Donald Trump: Coronavirus Lockdowns ‘Do Not Prevent Infection in the Future’

The White House

President Donald Trump on Monday repeated that a strategy of a long time or permanent lockdown was never an option to defeat the coronavirus entirely.

“It’s important that all Americans recognize that a permanent lockdown is not a viable path toward producing the result that you want, or certainly not a viable path forward,” Trump said.

The president spoke about lockdowns during a press conference at the White House, saying that long term lockdowns would inflict more harm than good on the country.

He cited other foreign countries such as Spain, Germany, France, Australia, Hong Kong, and Japan, who were also experiencing spikes in coronavirus cases as an example, despite their own efforts at lockdowns.

“Lockdowns do not prevent infection in the future. They just don’t,” Trump said. “It comes back many times. It comes back.”

The president said the purpose of a medical lockdown was to buy time to build hospital capacity, to stockpile medical equipment, and study the virus for treatment – something he said the United States had already done.

Trump said that it was time to move Americans to reopen the economy and schools to keep the country running.

“We must focus on protecting those at highest risk while allowing younger and healthier Americans to resume work and school with careful precautions,” Trump said.

The president said that vaccines and treatments for the virus were moving forward.

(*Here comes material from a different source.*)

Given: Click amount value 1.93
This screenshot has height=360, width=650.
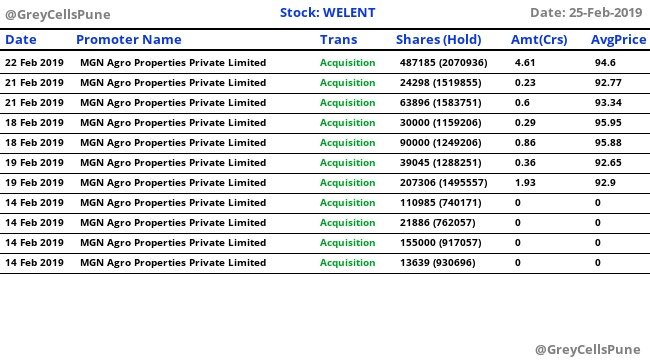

He said the government distributed 2,979 cases of Remdesivir, a drug developed to treat the virus, to hotspot states including California, Ohio, Arizona, and Georgia.

The president noted that positive cases had declined by nearly six percent from the previous week, calling it an “encouraging sign.”

“The virus is receding in hot spots across the South and West,” he said. “We have seen slow improvements.”

The president warned of other flareups in Georgia, Mississippi, Tennessee, Oklahoma, and Missouri.

Trump said that all Americans should continue taking precautions to slow the spread of the virus.

“I urge all Americans to continue to socially distance, wash your hands, wear a mask when you cannot avoid crowded places, and to protect the elderly,” he said.